■ Directions for this task ■
Could you copy every entry exactly, dropping the pictures?

■ Stored data entries ■
=== Section Start ===

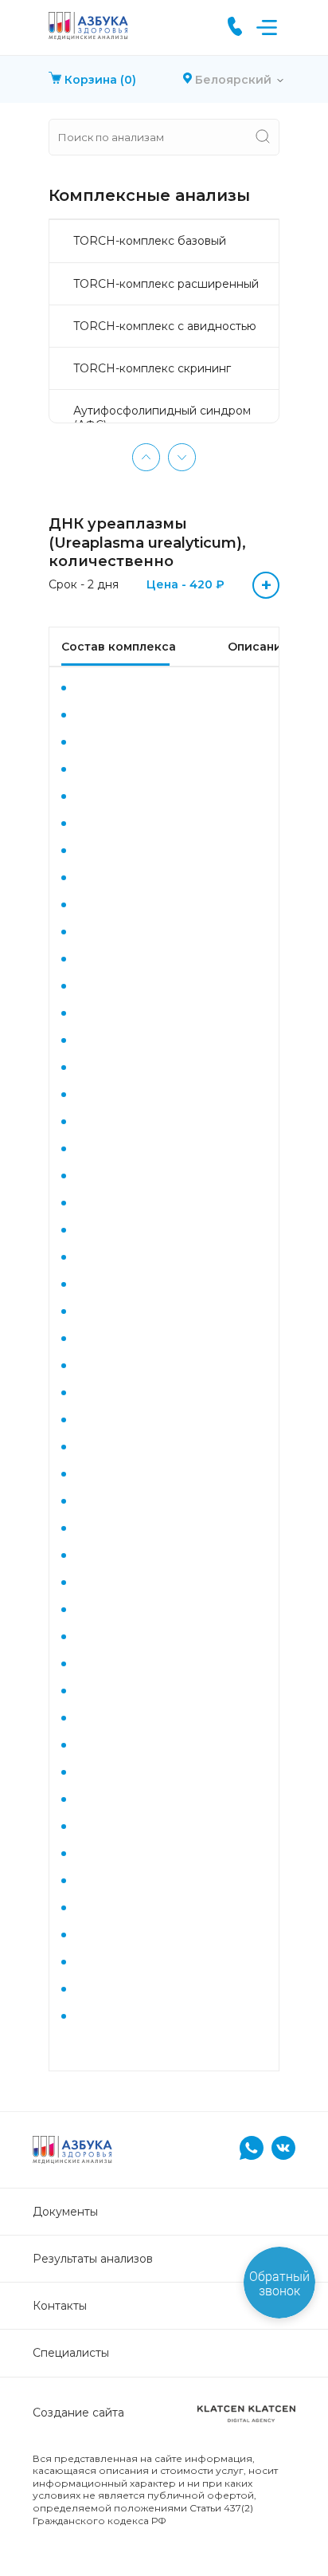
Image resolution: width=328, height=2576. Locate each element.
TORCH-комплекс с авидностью (164, 326)
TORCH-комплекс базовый (149, 241)
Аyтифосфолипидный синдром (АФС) (162, 417)
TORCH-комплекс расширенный (166, 284)
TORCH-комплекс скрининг (152, 368)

=== Section End ===

■ Exercise result ■
Image resolution: width=328, height=2576. Locate each element.
TORCH-комплекс с авидностью (164, 326)
TORCH-комплекс базовый (149, 241)
Аyтифосфолипидный синдром (АФС) (162, 417)
TORCH-комплекс расширенный (166, 284)
TORCH-комплекс скрининг (152, 368)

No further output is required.